Career Totals at Clemson: 52 games; 181 receptions; 2,190 scrimmage yards; 16 total touchdowns


Twelve receivers heard their names called before Rodgers. He was the third of five wide receivers taken in Round 3. Thirty-five receivers were drafted this cycle in all.

Rodgers was one of two Clemson wideouts to be picked by NFL teams. Fifth-year senior Cornell Powell was drafted by Kansas City in the fifth round. Both join a laundry list of recent Tigers receivers in the league: Tee Higgins (R2) ‘20; Hunter Renfrow (R5) ‘19; Deon Cain (R6), Ray-Ray McCloud (R6) ‘18; Mike Williams (R1) ‘17; Charone Peake (R7) ‘16; Sammy Watkins (R1), Martavis Bryant (R4) ‘14; DeAndre Hopkins (R1) ‘13.
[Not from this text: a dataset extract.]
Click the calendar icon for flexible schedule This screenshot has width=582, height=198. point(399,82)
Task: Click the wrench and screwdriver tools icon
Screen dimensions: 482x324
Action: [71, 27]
Rodgers was a consensus standout at the Senior Bowl and pegged by many draft pundits as a day-two selection.

He measured in at 5-foot-9 and 212 pounds at Clemson’s Pro Day, and reportedly ran a 4.51 40-yard dash, posted a 33-inch vertical and did 19 reps on the bench press. 

His size, obviously, has drawn comparisons to Cobb, who checked in at 5-foot-10 and 195 pounds, but there’s also shades of Steve Smith Sr. in his game. He plays with a certain physicality unseen in most receivers of his stature. His high school coach likened Rodgers to Hall of Famer Isaac Bruce, though the former’s considerably shorter. Some other names linked as comparisons to Rodgers are current Giants receiver Sterling Shepherd and retired NFL star Percy Harvin.